◆ Work to be completed
Within the records below, reproduce without change the lines from the line that has "Widerrufsrecht (210, 2492)" through the line that has "Thun (58, 1317)", and only those.

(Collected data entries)

= Beginning of Section =

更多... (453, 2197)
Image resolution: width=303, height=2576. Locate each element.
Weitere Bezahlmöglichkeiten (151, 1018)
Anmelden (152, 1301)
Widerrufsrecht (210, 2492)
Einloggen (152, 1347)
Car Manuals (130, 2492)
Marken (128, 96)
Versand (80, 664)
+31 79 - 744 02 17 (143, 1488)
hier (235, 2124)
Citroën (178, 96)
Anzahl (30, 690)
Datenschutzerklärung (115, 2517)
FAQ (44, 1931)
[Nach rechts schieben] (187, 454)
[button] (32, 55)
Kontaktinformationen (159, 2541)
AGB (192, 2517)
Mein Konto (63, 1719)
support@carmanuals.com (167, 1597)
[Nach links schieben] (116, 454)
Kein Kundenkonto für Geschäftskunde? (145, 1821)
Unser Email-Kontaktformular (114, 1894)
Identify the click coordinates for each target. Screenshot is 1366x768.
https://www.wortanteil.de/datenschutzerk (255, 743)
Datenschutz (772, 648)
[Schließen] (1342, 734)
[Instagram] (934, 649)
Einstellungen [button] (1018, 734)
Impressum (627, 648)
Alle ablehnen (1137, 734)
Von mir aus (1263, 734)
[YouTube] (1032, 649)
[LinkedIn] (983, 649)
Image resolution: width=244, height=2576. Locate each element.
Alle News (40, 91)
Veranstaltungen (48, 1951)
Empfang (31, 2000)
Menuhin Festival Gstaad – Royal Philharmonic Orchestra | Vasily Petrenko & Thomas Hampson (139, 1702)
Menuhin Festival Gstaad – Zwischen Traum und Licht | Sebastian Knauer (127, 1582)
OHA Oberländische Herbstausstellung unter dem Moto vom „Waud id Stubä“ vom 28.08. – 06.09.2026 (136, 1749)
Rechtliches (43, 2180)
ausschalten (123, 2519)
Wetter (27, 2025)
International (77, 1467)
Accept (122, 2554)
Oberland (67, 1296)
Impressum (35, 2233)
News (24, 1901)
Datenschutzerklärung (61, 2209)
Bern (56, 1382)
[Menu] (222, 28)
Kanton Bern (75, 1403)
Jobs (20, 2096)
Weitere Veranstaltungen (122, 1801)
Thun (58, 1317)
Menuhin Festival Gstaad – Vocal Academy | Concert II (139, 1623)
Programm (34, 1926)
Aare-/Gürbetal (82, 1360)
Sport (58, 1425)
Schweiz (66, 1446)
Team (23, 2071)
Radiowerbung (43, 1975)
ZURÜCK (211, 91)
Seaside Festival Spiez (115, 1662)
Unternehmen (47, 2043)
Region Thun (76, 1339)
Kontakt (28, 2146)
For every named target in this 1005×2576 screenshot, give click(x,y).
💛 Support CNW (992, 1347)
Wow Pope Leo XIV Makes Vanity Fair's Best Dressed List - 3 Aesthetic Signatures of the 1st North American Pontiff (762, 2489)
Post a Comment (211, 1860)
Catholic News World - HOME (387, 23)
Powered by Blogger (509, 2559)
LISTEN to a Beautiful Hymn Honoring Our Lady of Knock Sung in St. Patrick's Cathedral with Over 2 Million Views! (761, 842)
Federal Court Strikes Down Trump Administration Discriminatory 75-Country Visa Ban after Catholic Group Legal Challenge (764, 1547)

= End of Section =

◆ Exercise answer
Widerrufsrecht (210, 2492)
Einloggen (152, 1347)
Car Manuals (130, 2492)
Marken (128, 96)
Versand (80, 664)
+31 79 - 744 02 17 (143, 1488)
hier (235, 2124)
Citroën (178, 96)
Anzahl (30, 690)
Datenschutzerklärung (115, 2517)
FAQ (44, 1931)
[Nach rechts schieben] (187, 454)
[button] (32, 55)
Kontaktinformationen (159, 2541)
AGB (192, 2517)
Mein Konto (63, 1719)
support@carmanuals.com (167, 1597)
[Nach links schieben] (116, 454)
Kein Kundenkonto für Geschäftskunde? (145, 1821)
Unser Email-Kontaktformular (114, 1894)
Identify the click coordinates for each target. Screenshot is 1366x768.
https://www.wortanteil.de/datenschutzerk (255, 743)
Datenschutz (772, 648)
[Schließen] (1342, 734)
[Instagram] (934, 649)
Einstellungen [button] (1018, 734)
Impressum (627, 648)
Alle ablehnen (1137, 734)
Von mir aus (1263, 734)
[YouTube] (1032, 649)
[LinkedIn] (983, 649)
Image resolution: width=244, height=2576. Locate each element.
Alle News (40, 91)
Veranstaltungen (48, 1951)
Empfang (31, 2000)
Menuhin Festival Gstaad – Royal Philharmonic Orchestra | Vasily Petrenko & Thomas Hampson (139, 1702)
Menuhin Festival Gstaad – Zwischen Traum und Licht | Sebastian Knauer (127, 1582)
OHA Oberländische Herbstausstellung unter dem Moto vom „Waud id Stubä“ vom 28.08. – 06.09.2026 (136, 1749)
Rechtliches (43, 2180)
ausschalten (123, 2519)
Wetter (27, 2025)
International (77, 1467)
Accept (122, 2554)
Oberland (67, 1296)
Impressum (35, 2233)
News (24, 1901)
Datenschutzerklärung (61, 2209)
Bern (56, 1382)
[Menu] (222, 28)
Kanton Bern (75, 1403)
Jobs (20, 2096)
Weitere Veranstaltungen (122, 1801)
Thun (58, 1317)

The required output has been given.